### RECORD SET
----

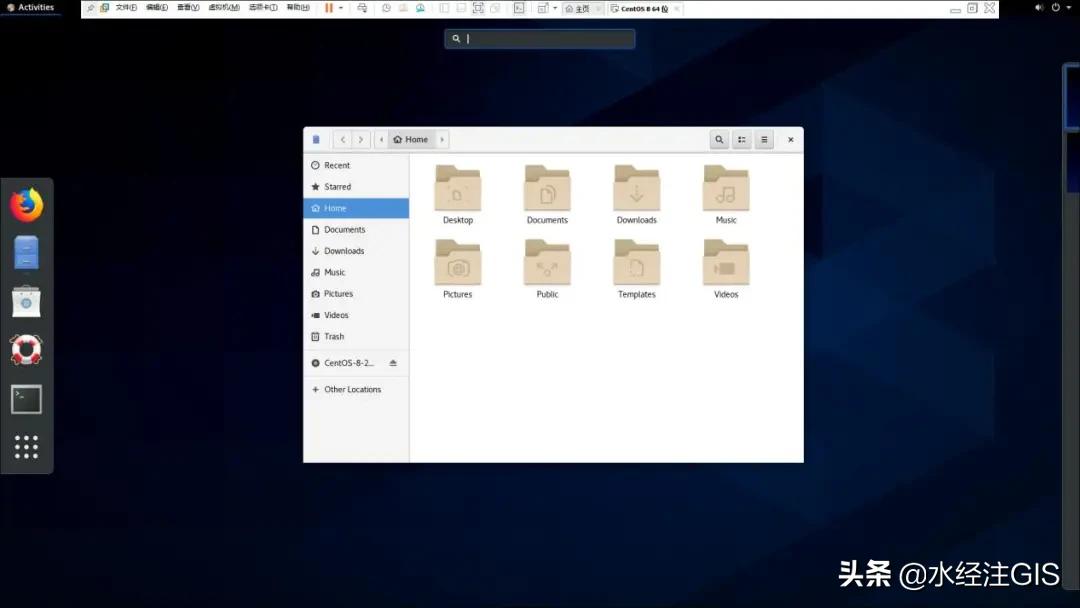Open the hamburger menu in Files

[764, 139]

----

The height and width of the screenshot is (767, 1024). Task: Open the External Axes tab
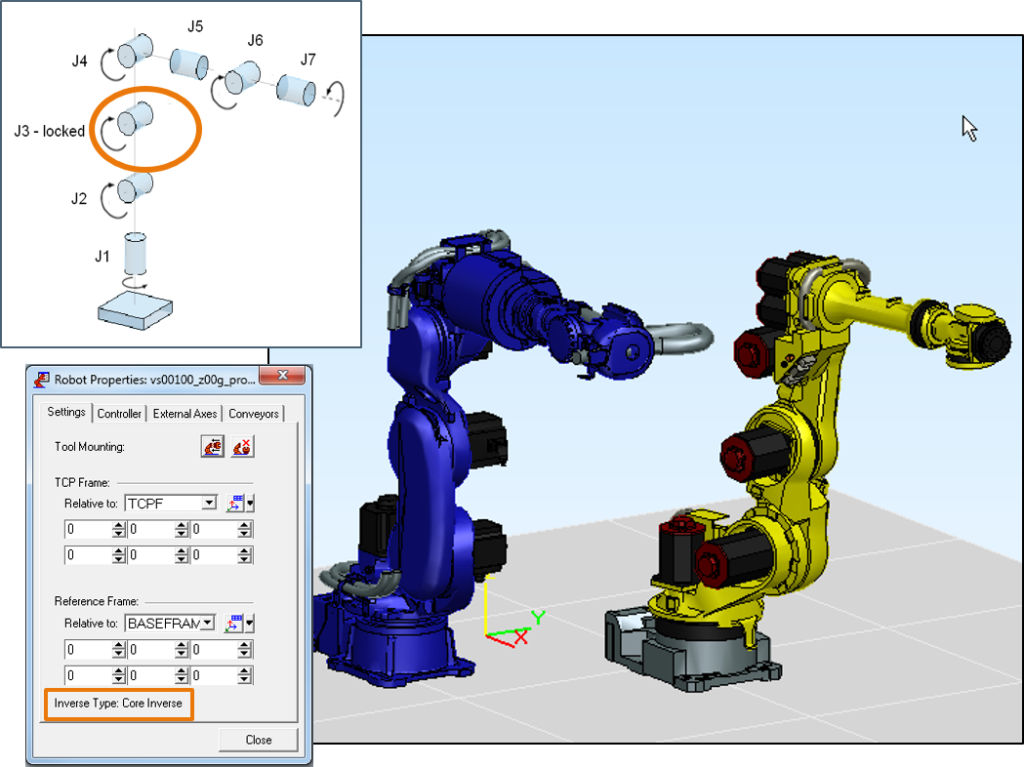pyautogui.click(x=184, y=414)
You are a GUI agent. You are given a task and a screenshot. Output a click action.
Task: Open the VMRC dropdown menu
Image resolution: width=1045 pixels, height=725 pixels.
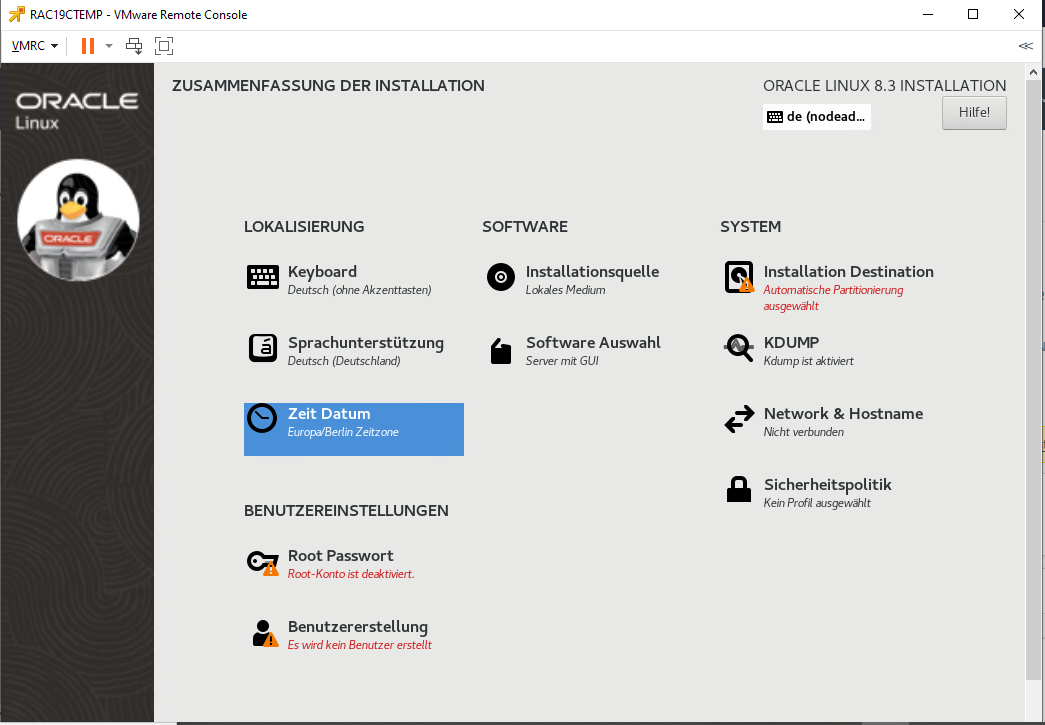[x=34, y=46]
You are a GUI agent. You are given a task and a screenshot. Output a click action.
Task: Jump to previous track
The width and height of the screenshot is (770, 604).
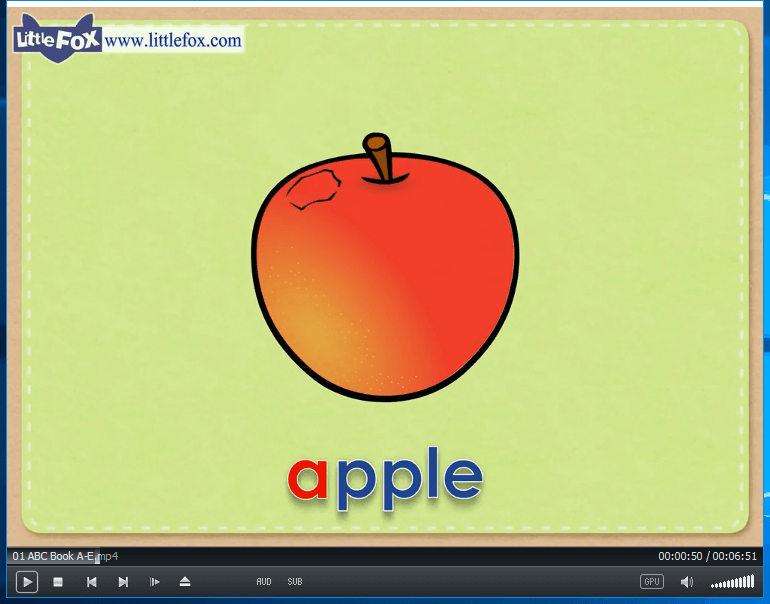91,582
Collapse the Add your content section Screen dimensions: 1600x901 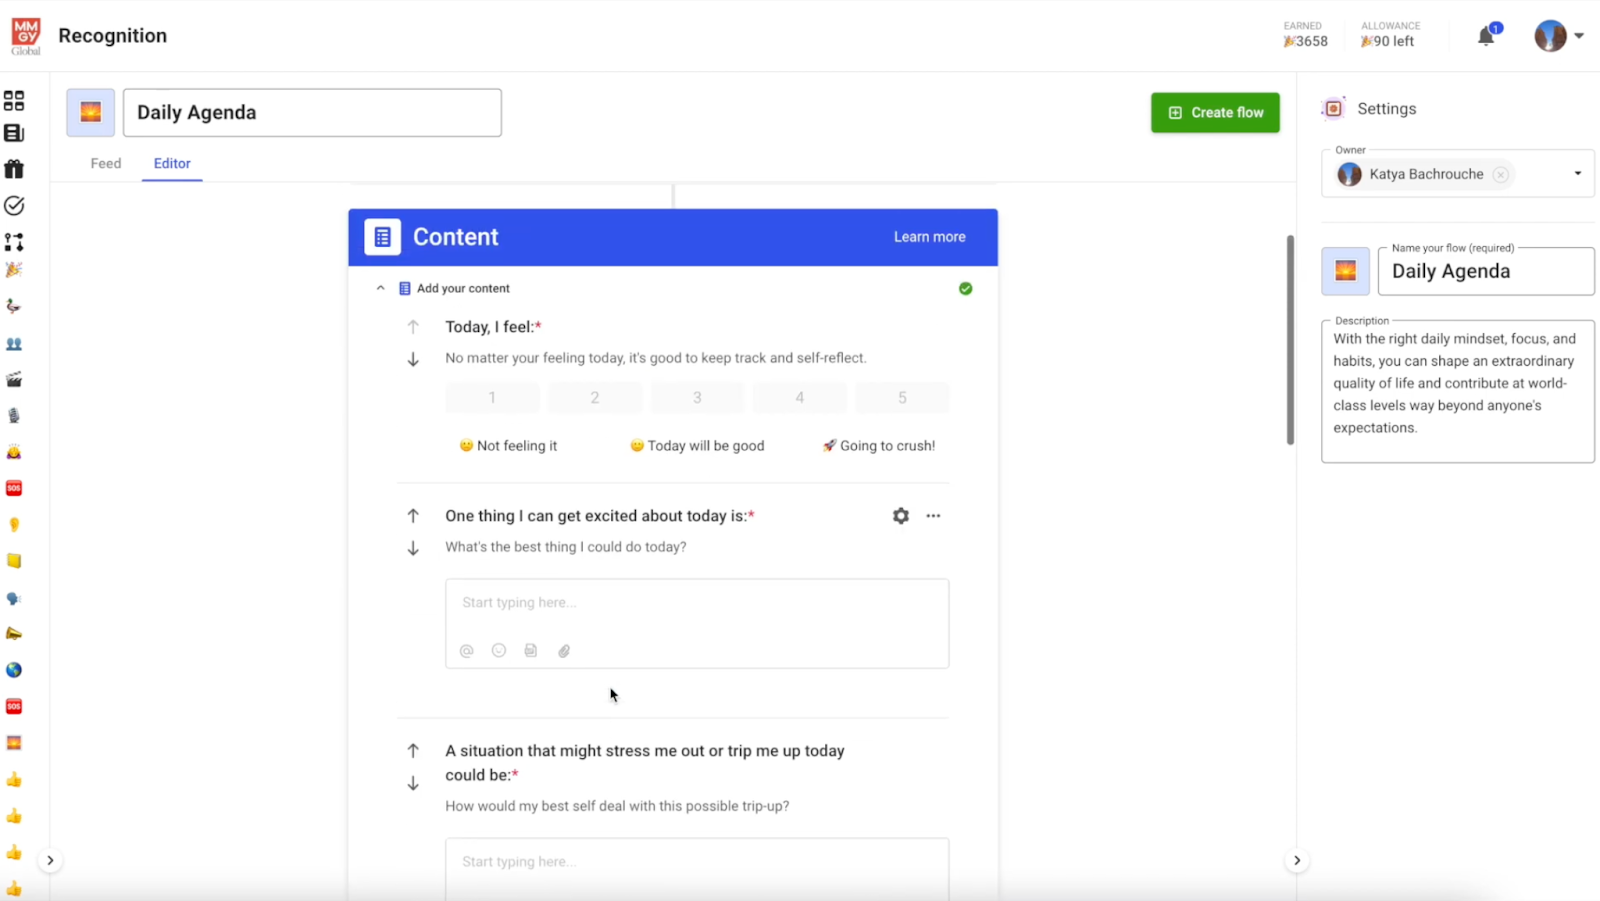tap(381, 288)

----

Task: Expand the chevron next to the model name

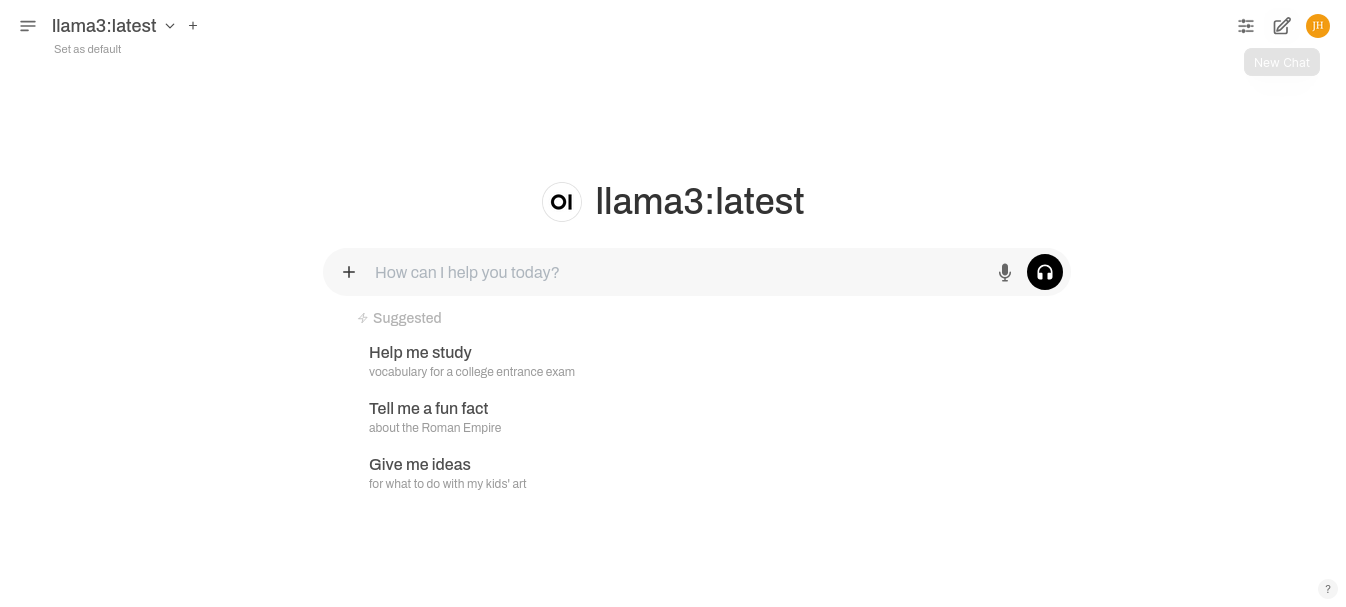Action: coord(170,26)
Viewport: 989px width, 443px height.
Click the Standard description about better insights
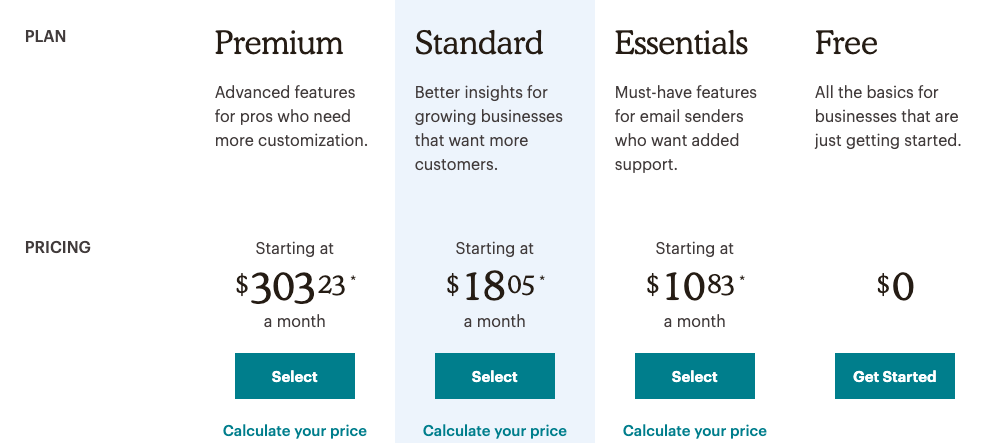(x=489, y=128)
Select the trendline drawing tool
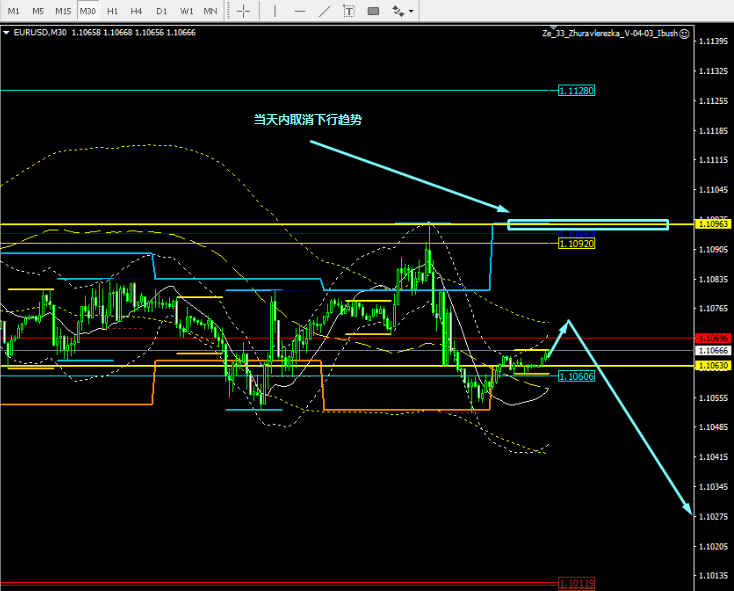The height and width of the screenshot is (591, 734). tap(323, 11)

----

### TO DO
List the rows as a numbered list, starting with the line containing "Task: Expand the" and ending with the line containing "The height and width of the screenshot is (591, 734).", both included. Skip blank lines and leave out the pictures.

### SOLUTION TO THE EXERCISE
1. Task: Expand the chevron next to the model name
2. Action: coord(170,26)
3. Viewport: 989px width, 443px height.
4. Click the Standard description about better insights
5. (x=489, y=128)
6. Select the trendline drawing tool
7. The height and width of the screenshot is (591, 734). tap(323, 11)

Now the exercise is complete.